It used to be simpler: If you want to maximize online ad revenue, don't even think about charging for your content.

But several speakers at Friday's paidContent conference said that the relationship is becoming less black and white. And some, notably FT.com Managing Director Rob Grimshaw, argued that paid content can actually increase online ad revenue.

"There's no tradeoff between having a subscription business and an ad business," Grimshaw said. "The more registered and paid subscribers, the more successful the advertising that results."

FT.com, the online edition of the Financial Times newspaper, has become the standard-bearer for the so-called metered approach to charging for online content that The New York Times and others plan to adopt. FT.com users can read a few articles each month before they're asked to register, and 10 articles before they're asked to buy a subscription.

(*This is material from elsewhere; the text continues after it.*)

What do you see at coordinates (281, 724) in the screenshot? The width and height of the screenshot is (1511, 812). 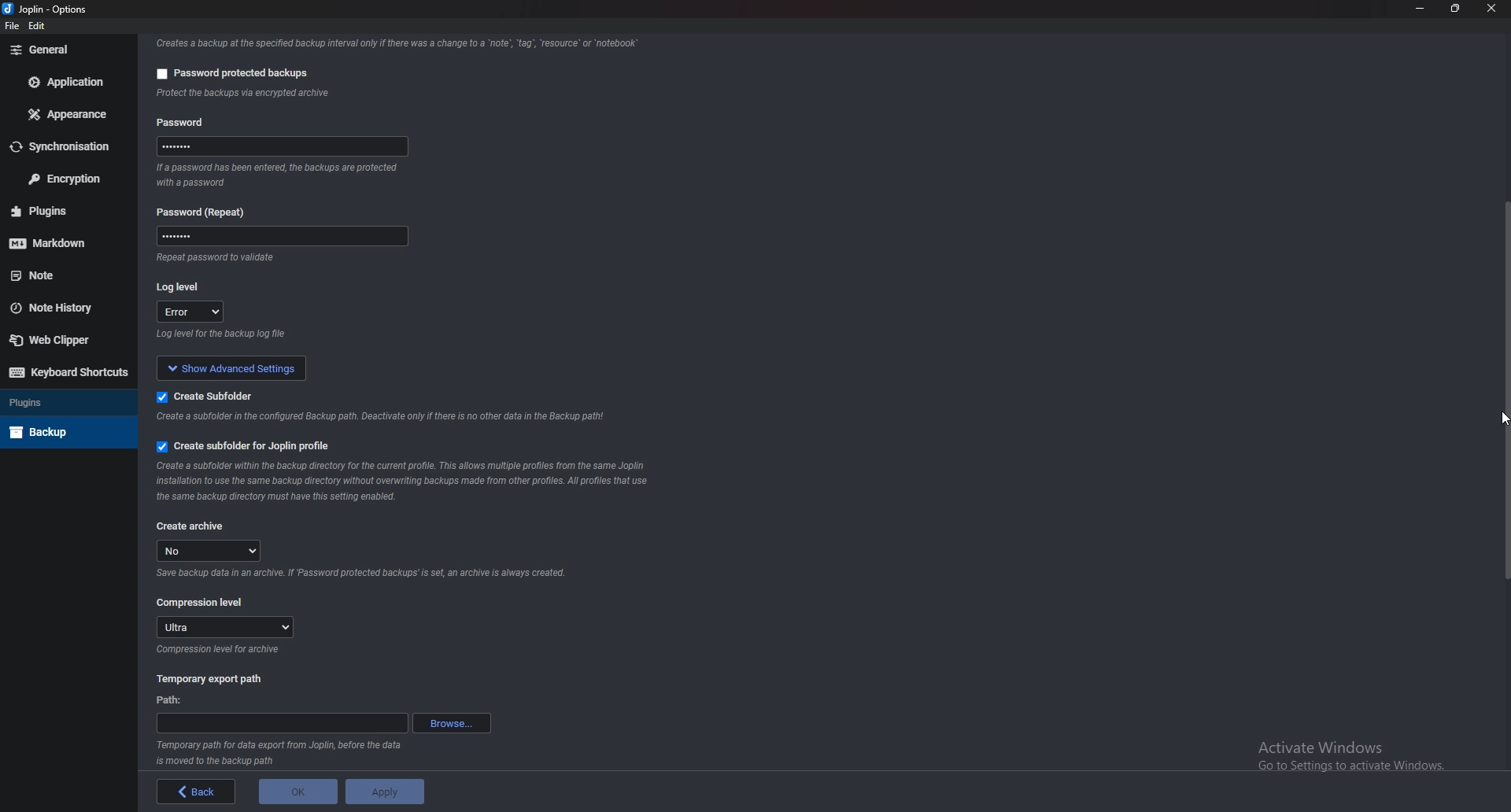 I see `path` at bounding box center [281, 724].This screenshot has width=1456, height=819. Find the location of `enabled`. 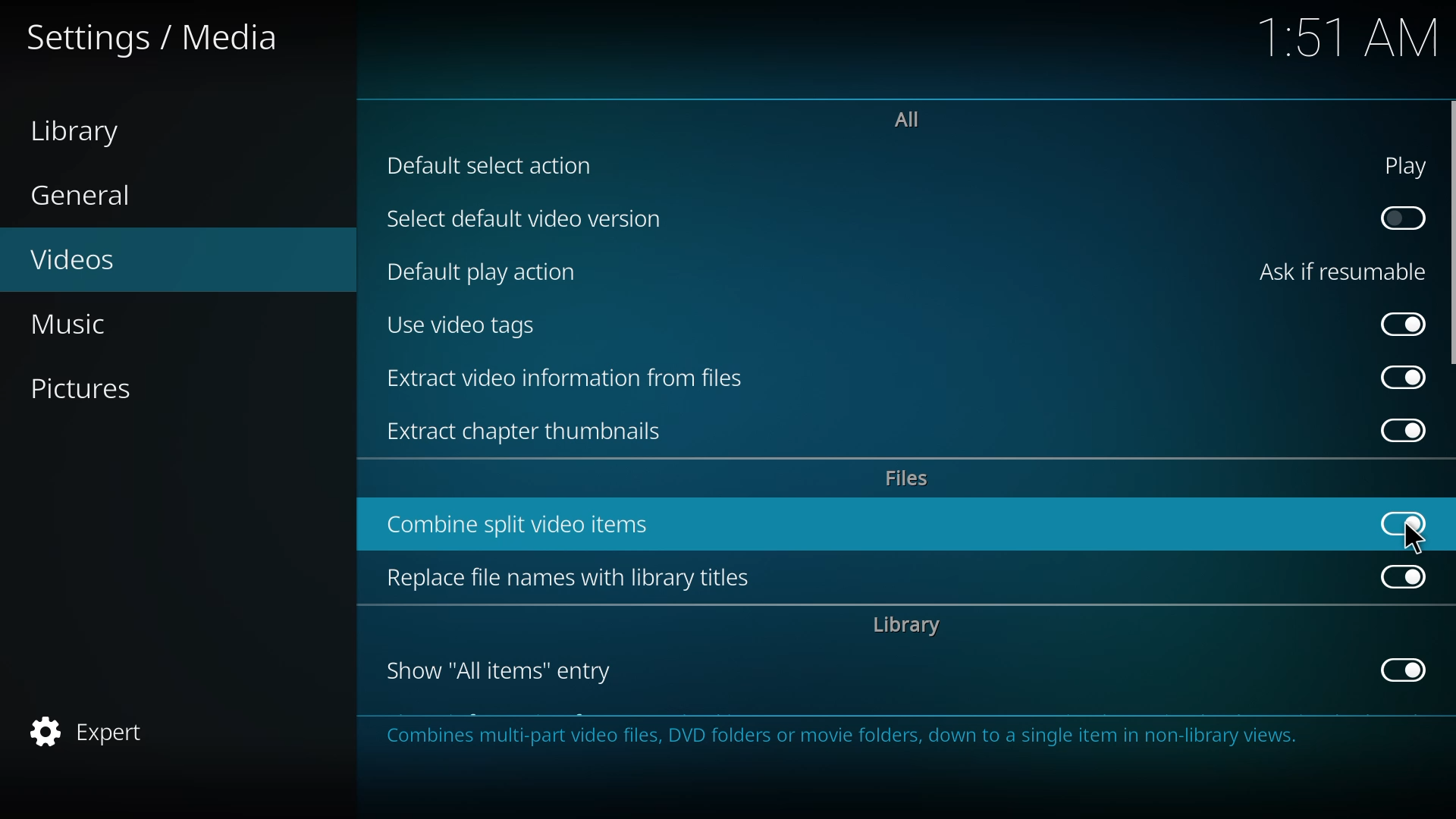

enabled is located at coordinates (1405, 522).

Grimshaw said FT.com has 1.9 million registered users and 121,000 paying users, categories of users that advertisers find significantly more valuable than visitors who have not invested the time and/or cash in the site. He said such users are especially valuable in a time of declining ad revenue: "In a real tough market, it gives you a competitive edge."

The New York Times abandoned its earlier paid content venture, Times Select, not because it wasn't making money (220,000 users were spending $10 million a year), but because the paper concluded it would make more money from advertising on freely-available pages.

Now the paper hopes its metered subscription model will drive overall revenue.

Martin Nisenholtz, senior vice president for digital operations at the Times, said:
"Our goal is to maximize overall revenue. The goal isn't to say we've created largest circulation revenue base or the biggest advertising revenue base. It is to maintain the largest overall base of revenue. The meter has to do with subscriber and advertising management. If you move the meter out and in, the model you create around that can be maximized for overall total revenue."

Nisenholtz declined to provide specific numbers, but Steven Brill, co-founder of the Journalism Online system to enable content charging, said he estimates that the Times will put less than 10 percent of its online ad revenue at risk with the metered online subscription approach it is developing.

It's unclear to what extent paid users can boost the online ad revenue of smaller publications. Jim Shine, publisher of the 32,000-circulation Lima News in Lima, Ohio, told me last year that such a boost to ad revenue had not yet materialized from the pay wall the paper installed last August.

Times Company CEO Arthur Sulzberger cautioned against drawing industry-wide lessons from New York Times experiments: "Answers that we are coming up with are not necessarily the right answer for other news organizations locally. There are other opportunities that might work for them."